El conflicto comenzó en Texas, en 1836, por disputas territoriales entre colonos estadounidenses y el gobierno mexicano. Pero no terminó hasta 1848, con la invasión de la capital mexicana y la pérdida de la mitad del territorio, que incluía Texas, Nuevo México, Arizona, Nevada, Utah y California.
No sabemos porque se retiró de la capital mexicana, pudiendo haberse quedado con los territorios al sur, como lo hizo con los del norte del Río Grande, pero es evidente que sin ellos Estados Unidos no sería lo que ahora es.
Cincuenta años después, en 1898, Estados Unidos conquistó por guerra lo que quedaba del imperio español, obteniendo Cuba, Puerto Rico, Guam y Filipinas. Sus relaciones internacionales se volvieron imperiales cuando el presidente Wilson declaró en París su intención de “hacer el mundo mas seguro para la democracia”. Eso fue en 1919, después de la Primera Guerra Mundial.
Se dice que el imperialismo produce colonialismo. Por eso Colonia, fundada por los romanos, es la ciudad mas antigua en Alemania. Después vinieron otros imperios, como el portugués, el español, y el británico, que colonizaron parte del mundo desconocido por los europeos. Pero el neocolonialismo comenzó en 1870, con la segunda revolución industrial, cuyos avances en fabricación, comunicaciones y transporte exigieron una nueva expansión territorial.

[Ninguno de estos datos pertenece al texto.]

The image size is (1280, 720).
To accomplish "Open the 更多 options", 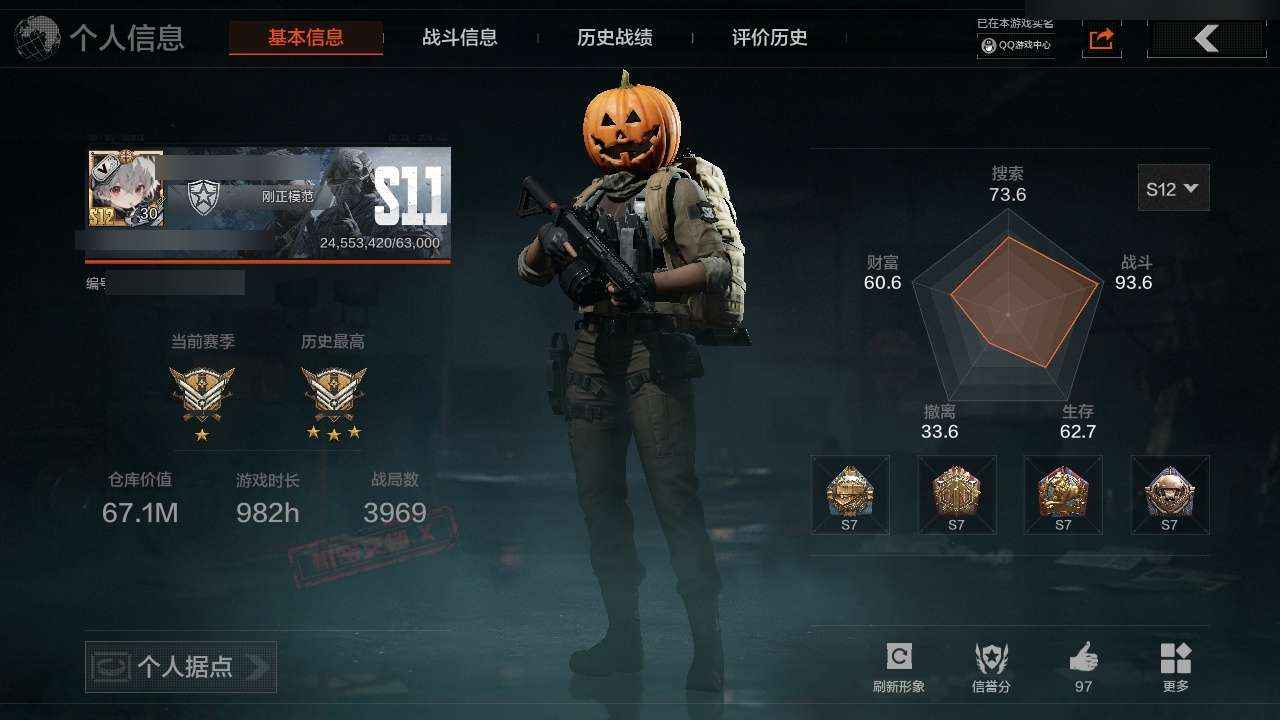I will (x=1176, y=667).
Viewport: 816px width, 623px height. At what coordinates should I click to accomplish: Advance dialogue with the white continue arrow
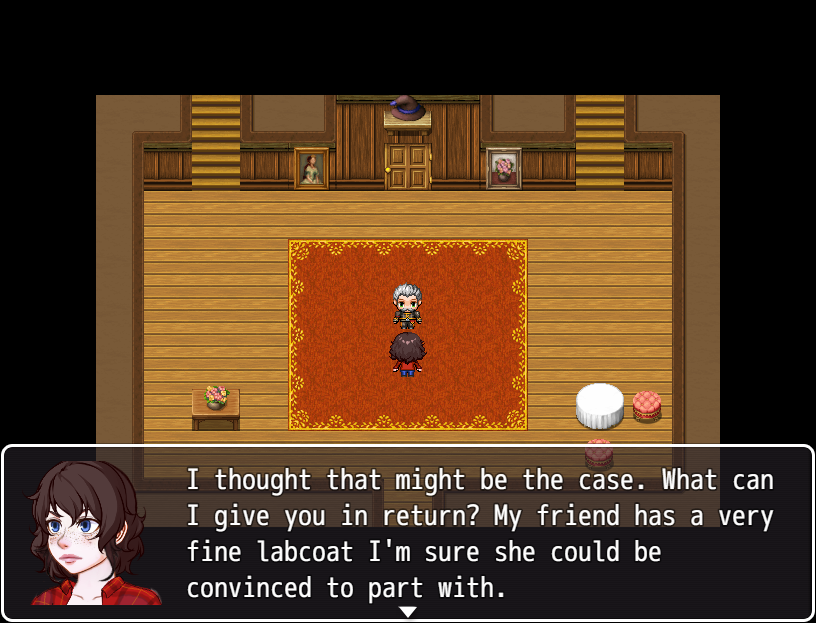click(408, 611)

En 1875 se reunieron en Berlín las potencias europeas para repartirse el continente africano y el sudeste asiático. El neocolonialismo de esas potencias europeas amplió el mercado para sus nuevas manufacturas, pero también sirvió para obtener materias primas baratas, incluyendo caucho, metales preciosos y diamantes.
Bélgica, Alemania, Gran Bretaña, Francia y Portugal fueron los principales beneficiarios. España obtuvo Guinea Ecuatorial. Pero Estados Unidos se concentró en América Latina, cuyas venas abiertas nunca logró comprender, utilizando el consumo de sus habitantes y los abundantes recursos para crecer.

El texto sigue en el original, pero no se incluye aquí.